Pick each line containing "agent" out of the records.

Material supplied:
__________________________________________________

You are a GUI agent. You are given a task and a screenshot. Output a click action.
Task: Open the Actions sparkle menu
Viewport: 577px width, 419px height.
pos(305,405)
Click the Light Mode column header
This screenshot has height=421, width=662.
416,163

__________________________________________________

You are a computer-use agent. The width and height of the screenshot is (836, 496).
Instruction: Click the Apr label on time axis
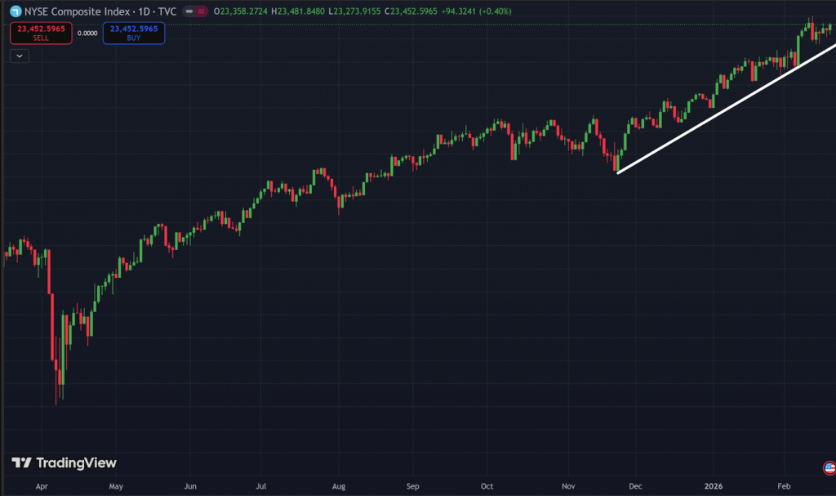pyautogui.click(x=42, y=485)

__________________________________________________

Exercise output:
You are a GUI agent. You are given a task and a screenshot. Output a click action.
You are a computer-use agent. The width and height of the screenshot is (836, 496).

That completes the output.